The central case study examines practices of grain and wine storage before and after Roman conquest in the northwest Mediterranean (northeast Iberia and southwest Gaul). Late Iron Age societies in this area relied on grain storage in hermetically sealed subterranean silos to guard against unexpected shortages, and to fuel punctuated exchange with Mediterranean traders. Following Roman conquest, archaeology shows changes in settlement pattern, with the development of large estates increasingly focused on wine production for export and with new colonial foundations centralizing grain storage. Much ink has been spilled on who the agents of empire were – indigenous elites or Italian colonists – but consensus holds that an ‘Iron Age’ time of farming was replaced by an ‘imperial’ mode of resource exploitation and management. The past was gone, the future Roman – and imperial, or so it seems. But exactly how was this future articulated? Posing this question at once redistributes agency beyond a native/Roman or farmer/empire divide, and reveals a complex mosaic of continuity-in-change and change-in-continuity.

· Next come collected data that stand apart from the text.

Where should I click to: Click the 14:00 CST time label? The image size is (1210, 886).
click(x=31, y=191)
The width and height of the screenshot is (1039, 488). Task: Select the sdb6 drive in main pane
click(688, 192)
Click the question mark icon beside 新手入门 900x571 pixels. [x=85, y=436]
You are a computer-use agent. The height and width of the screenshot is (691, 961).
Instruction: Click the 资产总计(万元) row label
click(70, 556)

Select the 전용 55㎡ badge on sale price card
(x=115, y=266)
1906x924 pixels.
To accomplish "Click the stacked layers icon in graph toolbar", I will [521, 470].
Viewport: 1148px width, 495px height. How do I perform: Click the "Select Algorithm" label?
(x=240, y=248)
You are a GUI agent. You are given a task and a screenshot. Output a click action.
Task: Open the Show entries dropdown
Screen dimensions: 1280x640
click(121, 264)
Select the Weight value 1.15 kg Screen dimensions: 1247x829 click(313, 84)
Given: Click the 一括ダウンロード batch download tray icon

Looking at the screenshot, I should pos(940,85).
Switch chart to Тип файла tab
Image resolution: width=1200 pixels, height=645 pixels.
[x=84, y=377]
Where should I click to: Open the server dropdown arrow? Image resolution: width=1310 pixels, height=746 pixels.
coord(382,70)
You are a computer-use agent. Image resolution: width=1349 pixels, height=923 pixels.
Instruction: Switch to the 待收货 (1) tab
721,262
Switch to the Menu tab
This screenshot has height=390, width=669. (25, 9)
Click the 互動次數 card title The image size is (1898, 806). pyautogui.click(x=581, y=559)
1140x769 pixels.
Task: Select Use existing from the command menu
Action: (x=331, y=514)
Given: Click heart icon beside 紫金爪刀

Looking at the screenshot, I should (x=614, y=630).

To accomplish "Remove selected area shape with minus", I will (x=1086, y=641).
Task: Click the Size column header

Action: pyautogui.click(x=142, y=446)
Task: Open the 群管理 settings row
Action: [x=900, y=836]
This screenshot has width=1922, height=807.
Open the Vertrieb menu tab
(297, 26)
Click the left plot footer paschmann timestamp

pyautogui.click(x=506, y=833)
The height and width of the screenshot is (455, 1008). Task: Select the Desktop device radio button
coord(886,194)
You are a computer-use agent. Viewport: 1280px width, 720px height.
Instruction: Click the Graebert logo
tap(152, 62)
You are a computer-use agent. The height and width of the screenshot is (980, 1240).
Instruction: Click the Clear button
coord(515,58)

Instead of seeing the time of the farmer as cyclical or eternal stasis and the time of empire as a forward-looking modernity avant la lettre, empirical analysis of storage features finds resonances between the open-ended future enacted by Iron Age grain storage in silos and Roman-period wine storage in dolia: both techniques mobilized continuous material change (fermentation) or stasis (preservation) in order to increase responsiveness to sudden opportunities. In contrast, the Italian practice of above-ground grain storage, implemented in the new urban colonial network, preferred accountability and a continuous flow over maximization: grain stored through aeration was constantly accessible but did not preserve well. It thus resonated with empire-wide but locally sub-optimal strategies of taxation. Close attention to on-the-ground material practices, it is argued, is needed to diffract Roman future-making and illuminate more nuanced anticipations occupying the interstices between colonizer and colonized, and between farmer and empire.